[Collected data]
==============================

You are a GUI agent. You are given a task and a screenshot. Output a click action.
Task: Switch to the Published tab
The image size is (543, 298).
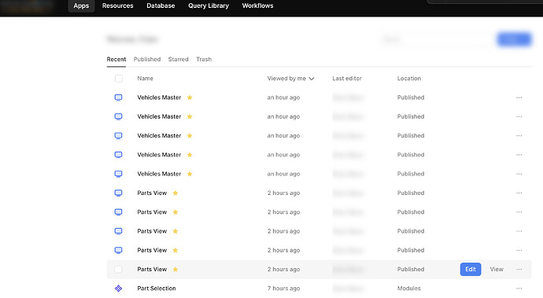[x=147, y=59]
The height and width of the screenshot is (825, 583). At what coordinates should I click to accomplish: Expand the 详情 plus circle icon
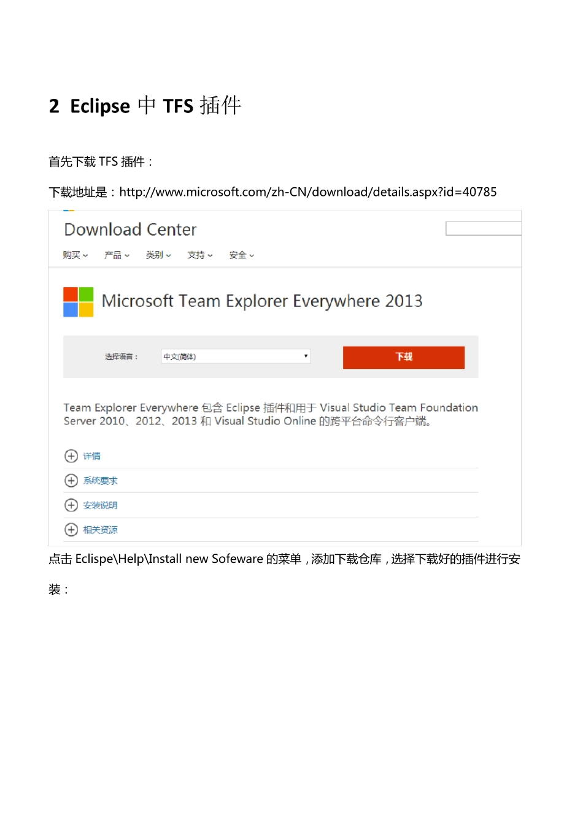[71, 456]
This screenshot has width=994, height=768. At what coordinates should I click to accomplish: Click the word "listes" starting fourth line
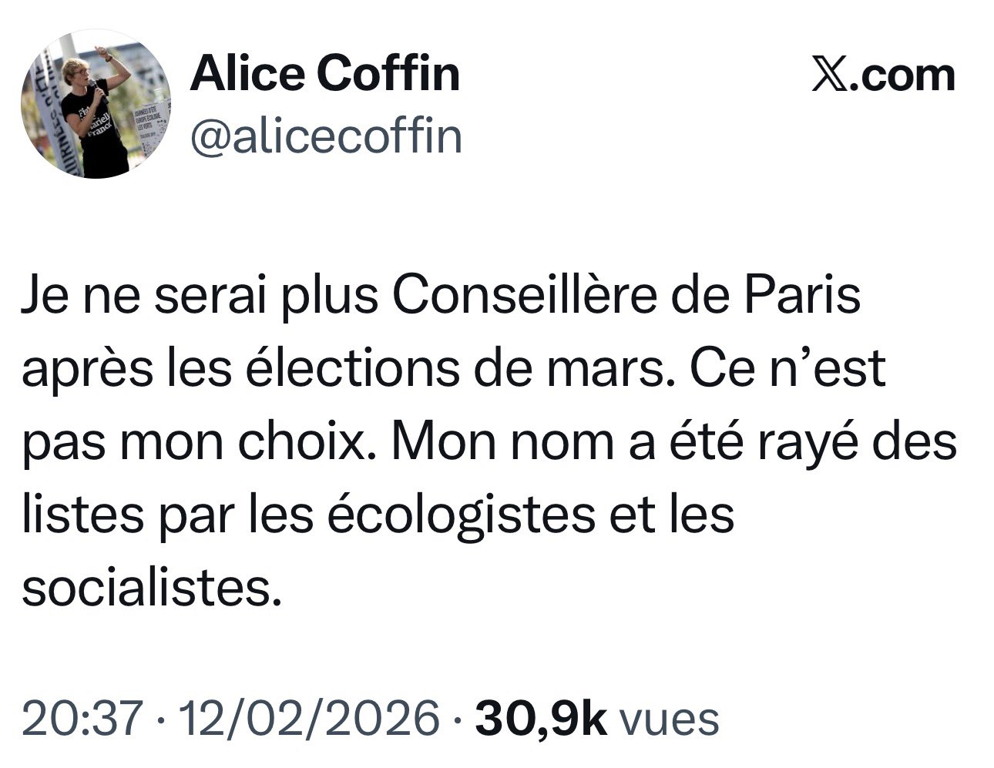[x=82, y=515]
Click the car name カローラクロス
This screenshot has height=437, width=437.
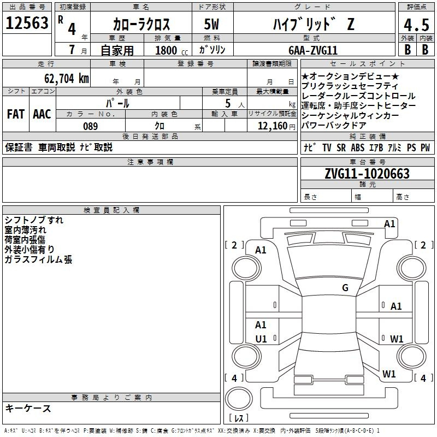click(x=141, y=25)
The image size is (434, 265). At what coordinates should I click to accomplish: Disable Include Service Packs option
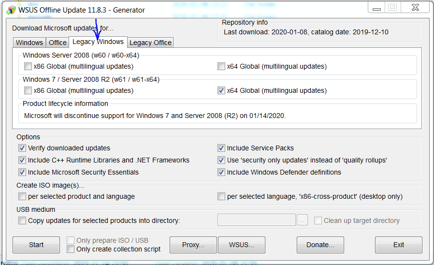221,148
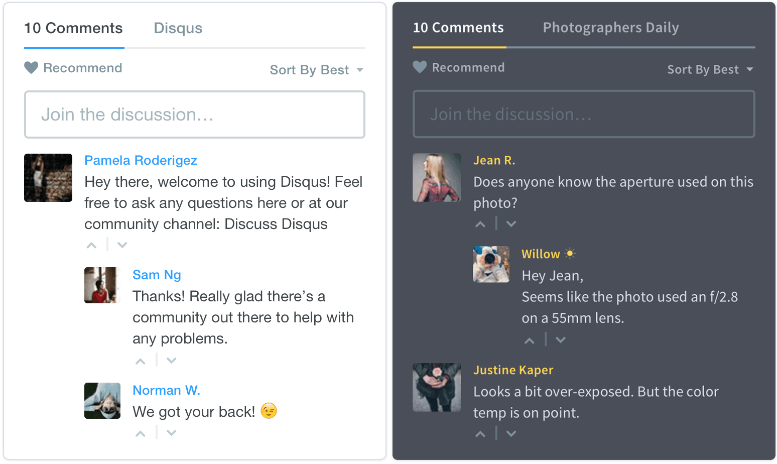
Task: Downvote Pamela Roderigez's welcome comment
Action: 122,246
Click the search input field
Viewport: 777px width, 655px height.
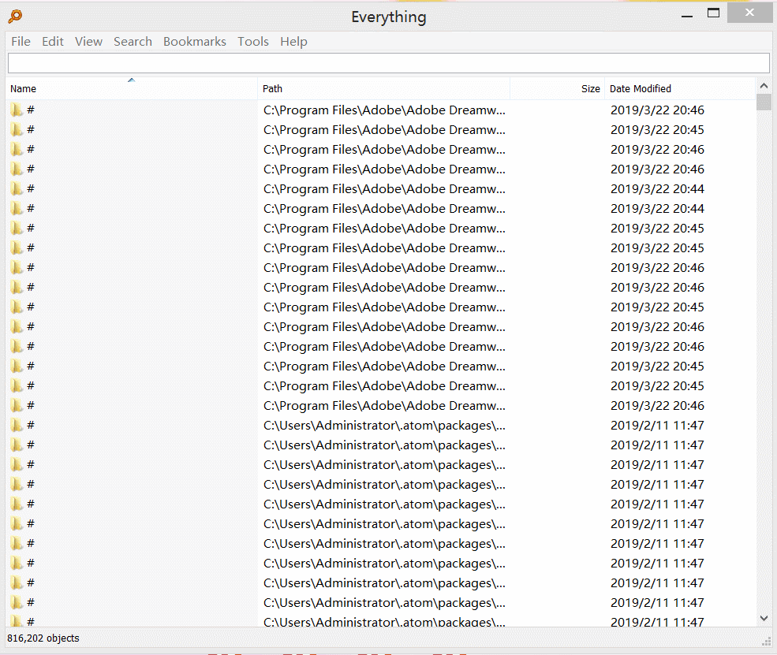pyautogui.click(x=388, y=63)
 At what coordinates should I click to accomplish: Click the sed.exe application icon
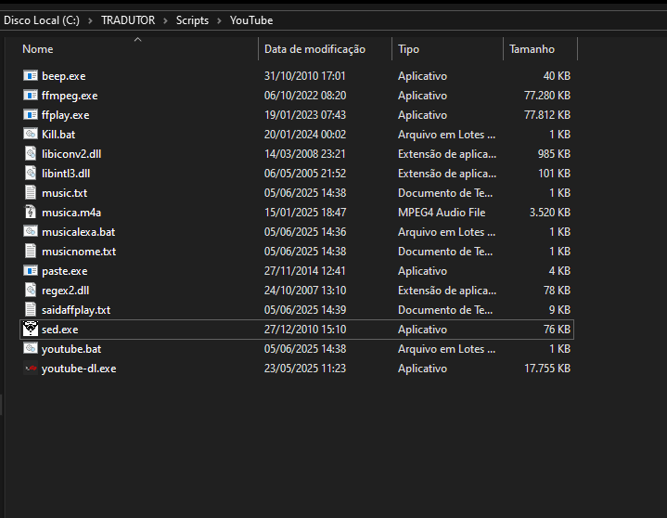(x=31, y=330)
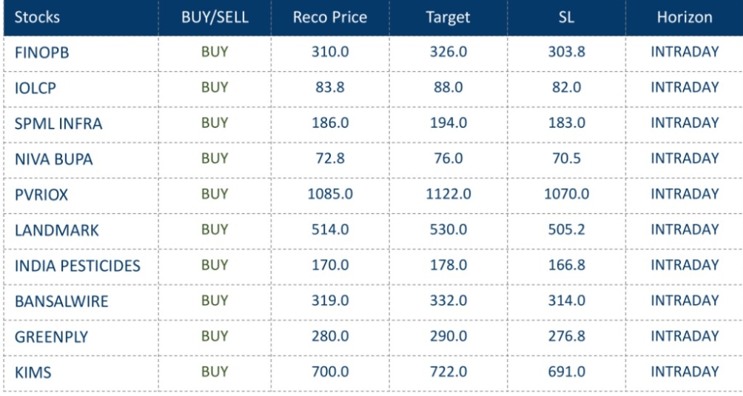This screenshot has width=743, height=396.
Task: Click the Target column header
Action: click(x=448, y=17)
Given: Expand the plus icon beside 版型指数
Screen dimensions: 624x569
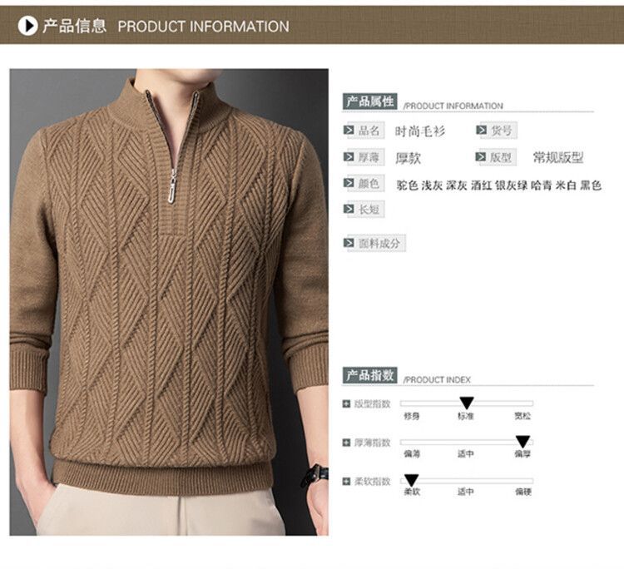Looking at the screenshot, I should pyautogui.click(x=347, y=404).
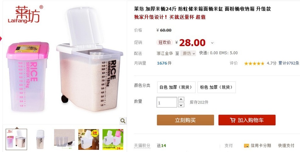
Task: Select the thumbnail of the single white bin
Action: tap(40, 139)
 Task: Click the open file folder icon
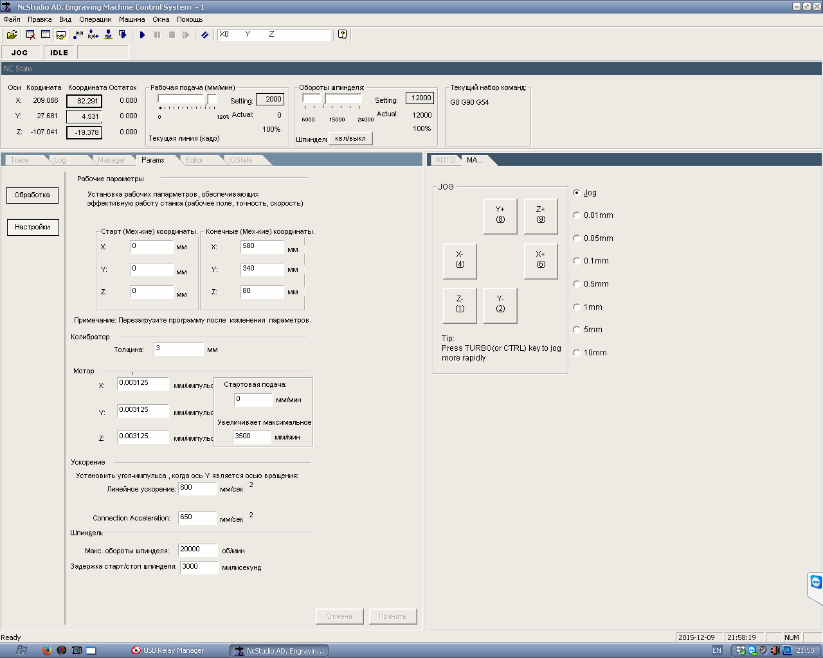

==============================

§ Your goal
Repeat the records in full and exactly, leaving every picture out.

§ Result of this task
You are a GUI agent. You are given a task and a screenshot. Output a click action.
Task: Switch to the Published tab
The image size is (543, 298).
[x=147, y=59]
The height and width of the screenshot is (825, 583). At what coordinates should I click to accomplish: Expand the 详情 plus circle icon
[71, 456]
This screenshot has width=994, height=768. At what coordinates should I click to accomplish: Click the word "listes" starting fourth line
[x=82, y=515]
Click the car name カローラクロス
This screenshot has height=437, width=437.
click(x=141, y=25)
The image size is (434, 265). At what coordinates should I click to accomplish: Disable Include Service Packs option
221,148
Task: Downvote Pamela Roderigez's welcome comment
Action: 122,246
Click the search input field
Viewport: 777px width, 655px height.
pyautogui.click(x=388, y=63)
 At what coordinates should I click to accomplish: Click the sed.exe application icon
(x=31, y=330)
This screenshot has width=743, height=396.
Task: Click the Target column header
Action: click(x=448, y=17)
Given: Expand the plus icon beside 版型指数
Screen dimensions: 624x569
Looking at the screenshot, I should pyautogui.click(x=347, y=404).
Task: Select the thumbnail of the single white bin
Action: tap(40, 139)
 Task: Click the open file folder icon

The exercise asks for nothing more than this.